There will be a time in the not too distant future that Tar Creek will be safe enough to swim, and may have fish we can catch and eat, but we are going to have to wait and we are going to have to speak up and want it.

It was beginning to feel like summer with the heat and the extreme heat advisories extended for the rest of the week. I grew up in Big Spring, Texas and we knew it was hot when we really could cook an egg on the sidewalk, though I only wasted one egg finding it to be true. The heat there is different, dry and unrelenting and the weather report always mentioned the humidity being pretty much close to zero.

Water then, just as now, was what we sought for relief. Big Spring actually has a big spring and it pretty much was the reason the town was built halfway between El Paso and Dallas. Six hours either way, that is how you measure distance in Texas, by the hours and on a good day by the number of tumbleweeds crossing the road as one of the only distractions, indicating wind, which can cool you down with low humidity, but not as much as water would. So as a kid, going to the city swimming pool, or taking a little ride to Lake Thomas were treats, but the usual daily dose was the water sprinkler in the yard keeping a little bit of green grass growing in the front yard no matter how many times you ran through it.

All this to say, water is still the best solution to oppressive heat. And children will find water and get in it, as evidenced by the children who have been seen down along and in Tar Creek. Why wouldn’t they get in it? It is there, running right through neighborhoods and at the edge of parks just as the early city founders must have imagined would be delightful for the future of the City of Miami.

Why wouldn’t children be in it? There are no warning signs. In fact there are no signs in town indicating it even has a name, certainly not a name claimed at present. But it was a factor in the layout to have a river town with a creek running through it.

For now, children shouldn’t play in Tar Creek, though perhaps their parents may have been able to swim in it, for sure their grandparents probably had many adventures in and along that creek, especially in the summer because water is a for sure cure for summer time heat. For now we need to let children know they will have to wait a while longer.

There will be a time in the not too distant future that Tar Creek will be safe enough to swim, and may have fish we can catch and eat, but we are going to have to wait and we are going to have to speak up and want it. Tar Creek’s fate should not be political, but it has been or it would have been cleaned up long ago. We are going to have to push and demand the whole Tar Creek Superfund be done and done in a way that is truly protective for the environment and for human health. Right now there is work being done, it is happening and you can find out more at the 19th National Environmental Conference at Tar Creek on September 26 & 27 at NEO, on the banks of Tar Creek.
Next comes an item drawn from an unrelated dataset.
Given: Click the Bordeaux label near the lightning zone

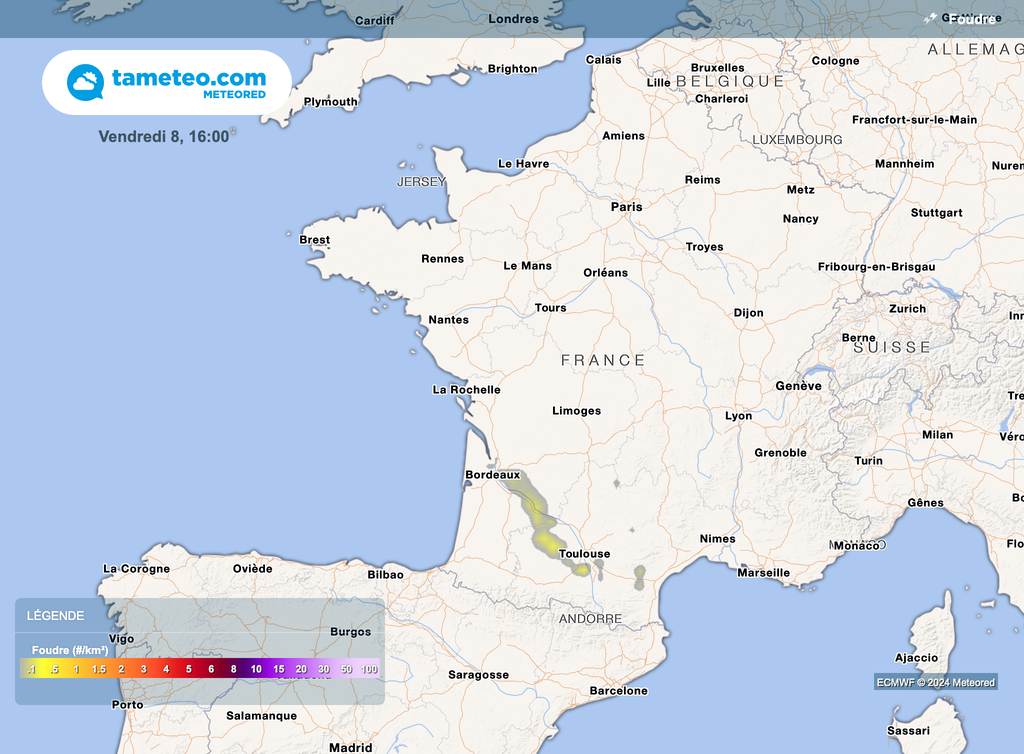Looking at the screenshot, I should (x=492, y=474).
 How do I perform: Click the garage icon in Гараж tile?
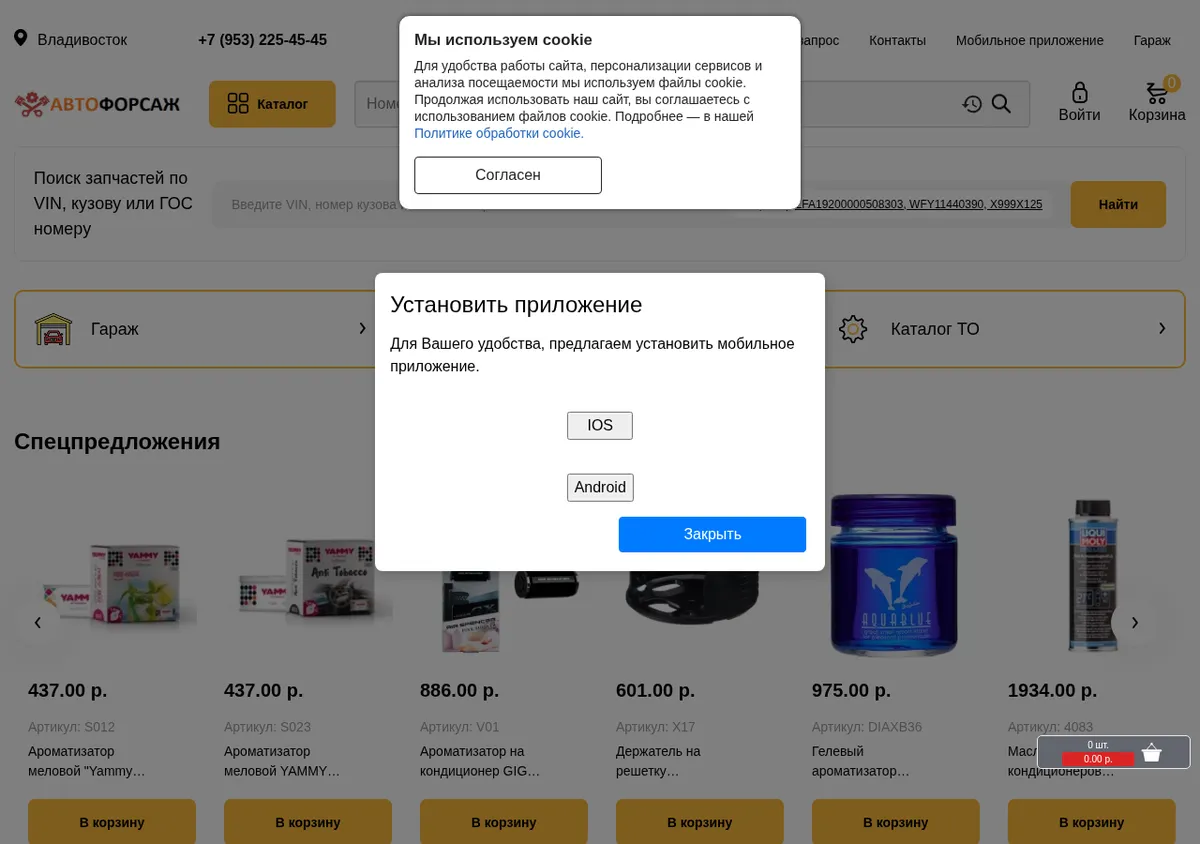click(53, 329)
Back to those children, their environment, is usually their own yard, and Ottawa County parents can call DEQ to have it tested, but what I learned this week is if you have visible chat, if you have young children, they may be able to work faster to help make your yard safer for your children.

All properties should be checked in Ottawa County while there is still a Superfund to pay for it. The most efficient way to protect children is to make sure the environment is clean. Let’s not wait until another child is poisoned. Norway doesn’t require proof that a child has been lead-poisoned in order for the government to act. They implemented a clean soil program and having a lead-contaminated environment triggers action. Norway’s soil guideline for children’s play areas was 100 parts per million ppm in 2011, then was lowered to 60 ppm. The U.S. standard set by the EPA for children’s play areas is 400 ppm, but Ottawa County is using 500 ppm for action.

Bruce Lanphear asked, “if we know that lead is toxic, that there is no safe level, that it’s associated with the development of ADHD, diminished intellectual ability, diminished academic abilities, hypertension, chronic kidney disease in adults, and it’s cost beneficial, why aren’t we doing more?”

It costs money to do environmental cleanups and there is never enough money, but that is a decision that can be changed and we could be the force asking for the right to clean soil just like Norway did to go along with that clean water we want, just like Norway has. Co-author of Lead Wars, David Rosner described lead poisoning as the longest running childhood epidemic in American history and an issue that could have been addressed a century ago. The public ignored this issue, and our government has not done enough. But our kids want to get cool in the summers and we need to make sure the water they play in is safe.